Increased substitution rates surrounding low-complexity regions within primate proteins

Abstract

Previous studies have found that DNA-flanking low-complexity regions (LCRs) have an increased substitution rate. Here, the substitution rate was confirmed to increase in the vicinity of LCRs in several primate species, including humans. This effect was also found among human sequences from the 1000 Genomes Project.
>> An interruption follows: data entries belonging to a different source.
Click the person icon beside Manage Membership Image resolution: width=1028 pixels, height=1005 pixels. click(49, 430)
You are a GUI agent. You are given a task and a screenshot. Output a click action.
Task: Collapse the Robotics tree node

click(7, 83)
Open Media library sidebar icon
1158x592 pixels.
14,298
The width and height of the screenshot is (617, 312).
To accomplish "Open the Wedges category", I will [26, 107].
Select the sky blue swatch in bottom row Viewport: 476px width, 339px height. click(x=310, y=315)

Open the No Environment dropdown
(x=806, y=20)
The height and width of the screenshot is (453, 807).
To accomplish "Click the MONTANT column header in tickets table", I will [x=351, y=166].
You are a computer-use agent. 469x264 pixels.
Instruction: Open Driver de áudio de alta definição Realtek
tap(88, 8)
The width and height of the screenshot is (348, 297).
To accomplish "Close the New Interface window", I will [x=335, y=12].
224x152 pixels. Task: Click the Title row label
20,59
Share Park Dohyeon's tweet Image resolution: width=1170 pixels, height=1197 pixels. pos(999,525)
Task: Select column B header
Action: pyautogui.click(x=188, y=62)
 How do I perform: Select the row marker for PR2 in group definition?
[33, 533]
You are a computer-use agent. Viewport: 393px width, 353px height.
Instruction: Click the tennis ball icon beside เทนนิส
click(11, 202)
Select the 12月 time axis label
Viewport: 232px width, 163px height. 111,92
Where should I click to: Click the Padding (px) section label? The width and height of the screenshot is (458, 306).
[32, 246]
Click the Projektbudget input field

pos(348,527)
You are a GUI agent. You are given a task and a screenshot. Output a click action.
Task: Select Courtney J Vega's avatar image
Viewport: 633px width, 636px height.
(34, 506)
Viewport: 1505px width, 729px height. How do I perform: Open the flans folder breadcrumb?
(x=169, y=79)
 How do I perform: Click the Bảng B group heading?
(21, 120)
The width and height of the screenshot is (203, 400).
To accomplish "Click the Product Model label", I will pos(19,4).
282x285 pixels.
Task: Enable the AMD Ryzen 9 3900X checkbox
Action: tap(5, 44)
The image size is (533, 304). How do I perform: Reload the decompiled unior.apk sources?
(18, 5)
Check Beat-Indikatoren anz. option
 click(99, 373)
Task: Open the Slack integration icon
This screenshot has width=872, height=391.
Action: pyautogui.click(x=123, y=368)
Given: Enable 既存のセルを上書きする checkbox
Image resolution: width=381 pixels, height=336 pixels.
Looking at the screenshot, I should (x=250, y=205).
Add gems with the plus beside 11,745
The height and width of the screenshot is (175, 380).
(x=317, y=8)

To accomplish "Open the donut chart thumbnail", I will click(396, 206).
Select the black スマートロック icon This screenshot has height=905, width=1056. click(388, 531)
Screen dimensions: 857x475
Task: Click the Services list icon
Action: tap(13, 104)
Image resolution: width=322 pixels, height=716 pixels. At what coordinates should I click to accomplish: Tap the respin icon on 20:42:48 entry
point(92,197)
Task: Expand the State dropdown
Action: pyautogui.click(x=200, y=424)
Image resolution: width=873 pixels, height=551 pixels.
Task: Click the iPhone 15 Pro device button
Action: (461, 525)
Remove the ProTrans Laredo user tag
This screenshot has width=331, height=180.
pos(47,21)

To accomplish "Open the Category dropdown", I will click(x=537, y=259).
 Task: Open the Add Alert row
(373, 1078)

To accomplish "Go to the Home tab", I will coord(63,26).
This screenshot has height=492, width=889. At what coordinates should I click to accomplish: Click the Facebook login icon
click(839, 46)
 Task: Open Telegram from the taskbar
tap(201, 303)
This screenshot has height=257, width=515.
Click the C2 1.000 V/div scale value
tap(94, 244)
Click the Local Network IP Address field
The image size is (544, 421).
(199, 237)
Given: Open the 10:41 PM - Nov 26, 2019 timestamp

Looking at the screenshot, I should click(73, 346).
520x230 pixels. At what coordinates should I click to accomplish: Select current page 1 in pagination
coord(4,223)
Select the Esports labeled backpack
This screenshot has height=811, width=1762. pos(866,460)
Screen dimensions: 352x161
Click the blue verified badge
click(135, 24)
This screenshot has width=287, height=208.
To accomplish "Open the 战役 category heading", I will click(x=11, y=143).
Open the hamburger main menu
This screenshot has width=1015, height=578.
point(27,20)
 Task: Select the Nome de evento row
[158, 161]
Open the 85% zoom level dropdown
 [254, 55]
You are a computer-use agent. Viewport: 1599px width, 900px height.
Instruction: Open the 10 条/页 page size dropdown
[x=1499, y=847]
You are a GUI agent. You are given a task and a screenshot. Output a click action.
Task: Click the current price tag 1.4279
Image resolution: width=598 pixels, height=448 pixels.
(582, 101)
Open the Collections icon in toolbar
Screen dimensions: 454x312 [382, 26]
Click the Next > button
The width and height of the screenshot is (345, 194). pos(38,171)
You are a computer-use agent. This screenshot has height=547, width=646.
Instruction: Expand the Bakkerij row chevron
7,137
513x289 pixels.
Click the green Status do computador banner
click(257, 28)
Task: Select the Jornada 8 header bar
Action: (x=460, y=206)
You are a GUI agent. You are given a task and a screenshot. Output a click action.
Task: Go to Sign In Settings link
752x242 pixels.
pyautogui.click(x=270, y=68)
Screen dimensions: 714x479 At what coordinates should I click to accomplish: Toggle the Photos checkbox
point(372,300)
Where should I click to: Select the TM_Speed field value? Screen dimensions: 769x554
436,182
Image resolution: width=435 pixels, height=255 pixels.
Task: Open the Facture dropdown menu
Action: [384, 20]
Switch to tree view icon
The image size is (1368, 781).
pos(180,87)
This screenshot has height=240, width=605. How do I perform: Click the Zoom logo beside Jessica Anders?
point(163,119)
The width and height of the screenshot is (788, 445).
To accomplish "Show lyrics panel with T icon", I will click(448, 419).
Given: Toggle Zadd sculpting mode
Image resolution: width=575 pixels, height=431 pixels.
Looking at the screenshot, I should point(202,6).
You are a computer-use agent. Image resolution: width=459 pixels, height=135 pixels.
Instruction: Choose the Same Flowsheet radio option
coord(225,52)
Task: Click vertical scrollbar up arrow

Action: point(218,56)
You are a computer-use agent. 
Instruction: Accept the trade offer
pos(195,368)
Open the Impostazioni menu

A strong correlation was found between average substitution rate per site and distance from the LCR, as well as the proportion of genes with gaps in the alignment at each site and distance from the LCR. Along with substitution rates, dN/dS ratios were also determined for each site, and the proportion of sites undergoing negative selection was found to have a negative relationship with distance from the LCR.

Keywords: low-complexity region; mutation; primate; substitution.

Fig. 1.—

Data workflow: (1) Homologous proteins found for five primate species; (2) LCRs identified using Seg; (3) Maximum length of flanking sequences determined by protein termini and midpoints between two LCRs; (4) Flanking regions filtered for examples with homologous sequences from all five species. Because the second LCR in this example is present in only four species, its flanking regions are not used; (5) The 3′ and 5′ flanking sequences are considered separately so that if all five homologous sequences are not available, the other can still be used; (6, continuing with the 3′ sequence) The upstream and downstream flanking regions are aligned separately; gaps are represented with thin lines; (7) Alignments of individual codons are used to find the number of substitutions at each site for each flanking region with CodeML. Codons with gaps (in this case codons 1, 2, and 7–12) are not usable and are not considered when calculating the average number of substitutions per site. The number of substitutions was found for all usable sites of all genes found to contain LCRs, and the average across all usable sites was found for all positions relative to the LCR (i.e., codon 1, codon 2, etc.).

Fig. 2.—

Effect of distance from LCR on average number of (A) total substitutions, (B) nonsynonymous substitutions, and (C) synonymous substitutions at each codon in five primate species. Gray points indicate N, the number of genes that could provide information and were free of gaps at each site. Negative values are upstream of the LCR.

Fig. 3.—

Effect of distance from LCR on proportion of flanking regions that had evidence for negative selection (). Gray points indicate the number of genes that had substitutions and could be used to calculate d_N/d_S. Negative values are upstream of the LCR.

Fig. 4.—

Effect of distance from LCR on proportion of flanking regions that had evidence for positive selection (ω > 1). Gray points indicate the number of genes that had substitutions and could be used to calculate d_N/d_S. Negative values are upstream of the LCR.

Fig. 5.—

Effect of distance from LCR on average number of (A) total substitutions, (B) nonsynonymous substitutions and (C) synonymous substitutions at each codon in humans. Gray points indicate N, the number of genes that could provide information and were free of gaps at each site. Negative values are upstream of the LCR.

Fig. 6.—

Effect of distance from the LCR on proportion of genes that had negative values for Tajima’s D at each codon. Gray points indicate the number of genes with substitutions that could be used to calculate Tajima’s D at each site. Negative values are upstream of the LCR.

Fig. 7.—

Effect of distance from the LCR on average proportion of genes with gaps in the alignment at each nucleotide in five primate species. Gray points indicate N, the number of genes that could provide information on each site. Negative values are upstream of the LCR.